◆ СПИСОК ЗАДАНИЙ:
a) Когда, согласно отрывку об одиночестве, мы говорим с Богом?
b) Продолжите отрывок об одиночестве, начав сразу после его последнего предложения.

◆ ВЫБРАННЫЙ ОТРЫВОК:
········

И еще есть два рода одиночества, в соответствии с тем, к чему оно
обращено. Если одиночество – это место очищения, необходимое и тому, кто
пребывает в обоюдной связи, чтобы вступить в Святое-святых, и
необходимое ему среди всех его забот и предприятий, между неизбежными
неудачами и восхождением к удостоверенности, то без такого одиночества
нам не обойтись: оно свойственно нам. Если же одиночество – оплот
разобщения, где человек ведет диалог с самим собой не ради того, чтобы
себя проверить и исследовать перед встречей с тем, что его ожидает, но в
самоупоении созерцает формирование своей души, то это – настоящее
падение духа, его скатывание в духовность. И это падение может
усугубляться вплоть до последней бездонности, когда человек в своем
самоослеплении мнит, будто имеет Бога в себе и говорит с Ним. Но, хотя
'поистине Бог объемлет нас и обитает в нас, мы никогда не имеем Его в
себе. И мы говорим с Ним только тогда, когда в нас уже не говорится.

········

[Записи о позициях элементов]
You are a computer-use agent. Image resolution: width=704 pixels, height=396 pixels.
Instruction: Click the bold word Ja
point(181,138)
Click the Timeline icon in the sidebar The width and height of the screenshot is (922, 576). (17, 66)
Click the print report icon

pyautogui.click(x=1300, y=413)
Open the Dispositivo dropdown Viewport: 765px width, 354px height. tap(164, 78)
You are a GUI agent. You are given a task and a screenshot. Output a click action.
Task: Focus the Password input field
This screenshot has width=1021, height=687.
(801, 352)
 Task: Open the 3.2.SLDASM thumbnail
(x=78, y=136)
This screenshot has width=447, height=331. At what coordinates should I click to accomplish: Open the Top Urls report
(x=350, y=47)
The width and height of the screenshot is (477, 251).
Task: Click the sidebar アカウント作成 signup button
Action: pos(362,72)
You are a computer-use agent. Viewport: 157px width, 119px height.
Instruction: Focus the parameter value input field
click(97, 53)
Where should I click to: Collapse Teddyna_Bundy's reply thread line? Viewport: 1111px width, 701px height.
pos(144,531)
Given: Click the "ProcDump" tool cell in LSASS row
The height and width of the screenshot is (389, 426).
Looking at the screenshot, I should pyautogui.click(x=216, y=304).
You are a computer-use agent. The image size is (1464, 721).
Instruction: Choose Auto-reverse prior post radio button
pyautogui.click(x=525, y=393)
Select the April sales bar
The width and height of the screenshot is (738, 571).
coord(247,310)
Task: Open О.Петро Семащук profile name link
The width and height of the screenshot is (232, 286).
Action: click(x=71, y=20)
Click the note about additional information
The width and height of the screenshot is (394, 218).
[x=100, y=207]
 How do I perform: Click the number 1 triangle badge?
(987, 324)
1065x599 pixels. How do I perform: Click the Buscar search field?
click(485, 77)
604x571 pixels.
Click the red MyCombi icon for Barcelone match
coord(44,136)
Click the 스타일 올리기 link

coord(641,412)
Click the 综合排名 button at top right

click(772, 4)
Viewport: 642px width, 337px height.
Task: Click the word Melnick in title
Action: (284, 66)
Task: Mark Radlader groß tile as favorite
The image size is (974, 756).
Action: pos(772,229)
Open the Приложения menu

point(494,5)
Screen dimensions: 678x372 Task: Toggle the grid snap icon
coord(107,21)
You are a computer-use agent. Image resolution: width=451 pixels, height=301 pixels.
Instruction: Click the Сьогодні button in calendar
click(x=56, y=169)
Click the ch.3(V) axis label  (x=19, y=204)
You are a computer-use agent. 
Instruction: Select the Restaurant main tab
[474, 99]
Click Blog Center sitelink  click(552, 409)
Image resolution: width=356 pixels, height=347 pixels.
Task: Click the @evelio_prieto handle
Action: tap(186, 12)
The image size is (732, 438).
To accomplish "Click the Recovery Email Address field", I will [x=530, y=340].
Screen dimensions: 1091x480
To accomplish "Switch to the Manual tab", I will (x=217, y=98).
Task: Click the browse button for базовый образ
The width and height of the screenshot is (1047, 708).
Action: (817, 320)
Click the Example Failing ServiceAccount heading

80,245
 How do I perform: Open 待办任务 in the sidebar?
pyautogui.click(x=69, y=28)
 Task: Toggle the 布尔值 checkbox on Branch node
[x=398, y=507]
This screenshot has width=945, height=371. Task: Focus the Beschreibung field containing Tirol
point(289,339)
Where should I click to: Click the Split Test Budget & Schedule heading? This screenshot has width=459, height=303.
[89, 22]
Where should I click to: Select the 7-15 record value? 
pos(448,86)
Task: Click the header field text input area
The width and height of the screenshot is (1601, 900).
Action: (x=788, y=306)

········

◆ ОТВЕТЫ:
a) Только тогда, когда в нас уже не говорится.

b)
* * *
Один современный философ полагает, будто каждый человек непременно верит
либо в Бога, либо в "идолов", то есть в какое-то конечное благо
– свою
нацию, свое искусство, власть, знание, обогащение, "все новое покорение
женщины", в такое благо, которое сделалось для него абсолютной ценностью
и встало между ним и Богом; нужно лишь доказать ему обусловленность
этого блага, "сокрушить" идолов, и ложно направленный религиозный акт
сам собой обратится к соответствующему объекту.
Это воззрение предполагает, что отношение человека к тем конечным
благам, которые сделались его "идолами", в сущности, ничем не отличается
от его отношения к Богу, разница лишь в объекте; ибо только в этом
случае простая замена ложного объекта подлинным может спасти заблудшего.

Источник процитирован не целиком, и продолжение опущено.